Persistent_term for static assets using Plug?

akoutmos · September 10, 2020, 9:06pm

I am curious if anyone has experimented with using persistent_term (persistent_term — erts v15.0) for static assets as opposed to reading from the file system? Obviously you would want to do this in production only so you are not constantly cleansing persistent_term during development. And you would want something in place to hydrate your persistent_term prior to starting your endpoint. But mostly curious if the idea is crazy or not.

I forked the Plug.Static plug and modified it to leverage persistent_term and the initial results looked good.

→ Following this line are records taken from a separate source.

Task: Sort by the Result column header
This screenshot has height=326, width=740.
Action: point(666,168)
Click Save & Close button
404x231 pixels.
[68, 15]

pera · September 10, 2020, 10:01pm

Nice results. I don’t serve static assets with Cowboy but I am using persistent_term to persist some computationally intensive function calls (mostly parsing and graph construction). I wrote the following helper macro for this purpose:

  defmacro defpersistent([{name, value}]) do
    atom = quote(do: {__MODULE__, __ENV__.function})
    function = Macro.var(name, nil)
    quote do
      def unquote(function) do
        case :persistent_term.get(unquote(atom), nil) do
          nil ->
            value = unquote(value)
            :persistent_term.put(unquote(atom), {value})
            value
          {value} ->
            value
        end
      end
    end
  end

I then have function declarations that look like this:

defpersistent function_name: expensive_computation()
def expensive_computation() do
  ...
end

voltone · September 11, 2020, 4:56am

Plug.Static, through Cowboy and Ranch, offloads the actual transmission of the data to the OS, using :file.sendfile/5. I imagine it has to do more work initially than your alternative, but depending on the file size and the achievable transmission rate it may actually be more efficient when the transfer takes longer.

It might be interesting to run some more tests with different file sizes and transmission rates (preferably on a real network interface). Maybe the optimal solution is a mix, serving small files from persistent_term while falling back to sendfile/5 for large files.

hauleth · September 11, 2020, 8:43am

IIRC there will be no difference as soon as the files are in memory. The difference would be only if the files are served from the FS, as then sendfile can work fully within kernel, without going through user space.

voltone · September 11, 2020, 8:50am

Isn’t that what we’re comparing here: Plug.Static serving up a file, versus an alternative that serves content from memory, in this case persistent_term?

akoutmos · September 11, 2020, 1:47pm

I’ll put together some more tests tonight with files larger than 1MB and see how things behave. I’ll also throw this on a separate server so it’s not on local host. Will report back with results!

hauleth · September 11, 2020, 1:56pm

Ahh, I missed that part. In such case Plug.Static with sendfile should be faster in almost all cases (assuming that the storage is quick).

voltone · September 11, 2020, 2:12pm

Well, if the socket can accept the entire file contents at once, without blocking, then it might be faster to just dumpt the data into the socket from memory, rather than do the system call dance with sendfile.

But if the file is larger than what the socket can handle instantaneously, causing it to block on write, then the BEAM as to go off and do other work, and come back later when the socket is ready for more. That is overhead that you don’t get with sendfile. This is why I suggested to test with different file sizes, and why testing over the loopback interface is not realistic, since it probably has a humongous TCP window size, so the socket will never block for writing.

derek-zhou · September 11, 2020, 2:19pm

Interesting! For purely static assets, we can use a front-end server like nginx. However there could be some quasi-static pages that change infrequently but are visited frequently, maybe we can pre-render them and stash them here?

al2o3cr · September 11, 2020, 3:11pm

Another potential performance pitfall with large files: getting the data from persistent_term to the socket is going to cost at least one copy of the data (from the BEAM to the kernel) where sendfile is only transmitting a “get the data from over there” message.